Most educational technology is designed to reduce friction. Prof. Rene Kizilcec, information science, thinks that is precisely the problem.
“Learning is not about feeling good,” Kizilcec said, who is the founder of the Future of Learning Lab at Cornell. “The emotion of learning is frustration. That's the emotion that's most predictive of learning.”
It is a deceptively simple observation with remarkable implications — for how universities utilize AI tools, how teachers design their courses and how an industry came to confuse convenience with learning — and it is the driving principle behind the work of the Future of Learning Lab.
‘The Emotion of Learning is Frustration’
Founded by Kizilcec roughly seven and a half years ago, the Future of Learning Lab studies the intersection of technology, education and learning science across all age groups, from primary through post-secondary. The lab’s projects span a variety of application areas, from a national database of tutoring interactions to artificial intelligence powered clinical training tools deployed at medical schools across the country to a language-learning platform used in Cornell’s own classrooms.
The motivator of these projects is a single question: what does good teaching actually look like, and how can we effectively incorporate technology? The answer, Kizilcec argues, begins with an uncomfortable truth about learning itself: “the emotion of learning is frustration.”
That statement goes against the principle of many industries that prioritize seamlessness. Platforms such as Microsoft Copilot are engineered for “low friction” — designed to give consumers what they want, quickly — and are misapplied when universities treat them as educational infrastructure, Kizilcec argued.
“Co-pilot happily gives you the answers to all the assignments. It does not hold back.” Kizilcec said, referring to Microsoft’s AI assistant, which Cornell and many peer institutions have made freely available to students. “That is not a good tool in the education space.”
Kizilcec’s argument is not that AI has no place in learning, but that universities and institutions have an obligation to provide tools based on research and learning science. Deploying general-purpose chatbots in an educational context, he suggested, is an abandonment of that responsibility.
“What we should be giving to students is tools that are designed to support their learning,” he said. “And empower teachers to refine [these tools] so that they're aligned with the specific learning objectives of a course.”
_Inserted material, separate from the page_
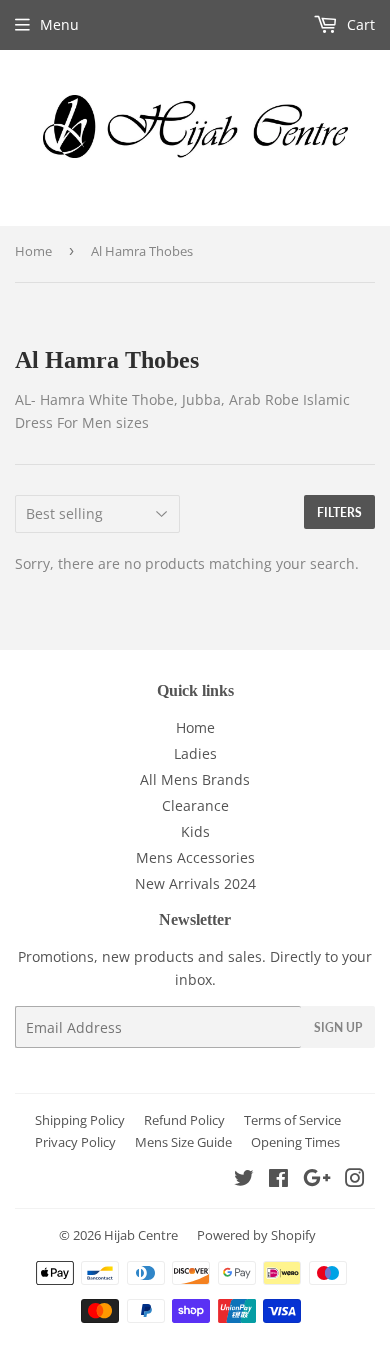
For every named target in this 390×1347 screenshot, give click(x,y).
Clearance (195, 805)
One tool Kizilcec recommended is HiTA.ai, a specialized AI platform for education that can assist students and faculty by providing tailored, conversational support on demand. This platform has been incorporated into courses at Cornell such as INFO 4100: “Learning Analytics” and HADM 4205: “Real Estate Financial Modeling.” HiTA helps facilitate student learning by guiding the students’ thought process with appropriate hints instead of providing direct answers to questions.
From Tutors to Tongue Twisters
The Future of Learning Lab’s projects reflect the philosophy of empowering teachers in practice. One of their efforts is the National Tutoring Observatory, an attempt to build the world’s largest repository of video and transcript data about tutoring interactions.
“Right now there is a lack of good data about what good teaching looks like,” Kizilcec said. “And if we don’t know what good teaching looks like, how can we train models to be like good teachers? How can we advance the sciences of teaching?”
Working with seven providers — ranging from expert human tutors to AI-driven voice systems — the lab is creating the Million Tutor Moves dataset, targeting at least one million interactions between teachers and students across a range of subjects, grade levels and educational contexts.
Doctoral students in the Future of Learning Lab have developed tools that put those principles to work, using AI effectively in appropriate settings. For example, the lab has created MedSimAI, which gives medical students at institutions including Weill Cornell, University of California San Francisco and Yale School of Medicine practice conducting clinical conversations with AI-generated patients, allowing them to refine communication skills in a controlled environment before entering clinical settings with real patients.
Another program called ChitterChatter pairs language learners with AI conversation partners, reducing the social anxiety that can accompany speaking a new language in front of a peer.
Running through all of them, Kizilcec said, is the same foundational question: what does good teaching actually look like, and how do we build technology around that, rather than the other way around?
The Human Teacher Isn’t Going Anywhere
For all the lab’s work on AI tools, Kizilcec is certain about one thing: human teachers remain essential.
“Teaching is really, really complex,” Kizilcec said. “Anyone who tries to break it down to something simple is missing the mark.”
Kizilcec elaborated that children are on developmental trajectories with emotional lives that shape how they engage with educational material. Teachers respond to those things in compassionate ways that systems, however sophisticated, cannot replicate.
What technology can do instead, Kizilcec argued, is supplement the teacher — providing the kind of immediate, individualized feedback that human teachers cannot always offer every student in every moment. The key is anchoring those tools in what learning science already knows: that productive struggle and feedback works.
"It is useful to start from the core principles," Kizilcec said, "and then think about how these tools enhance them — and where they create risk."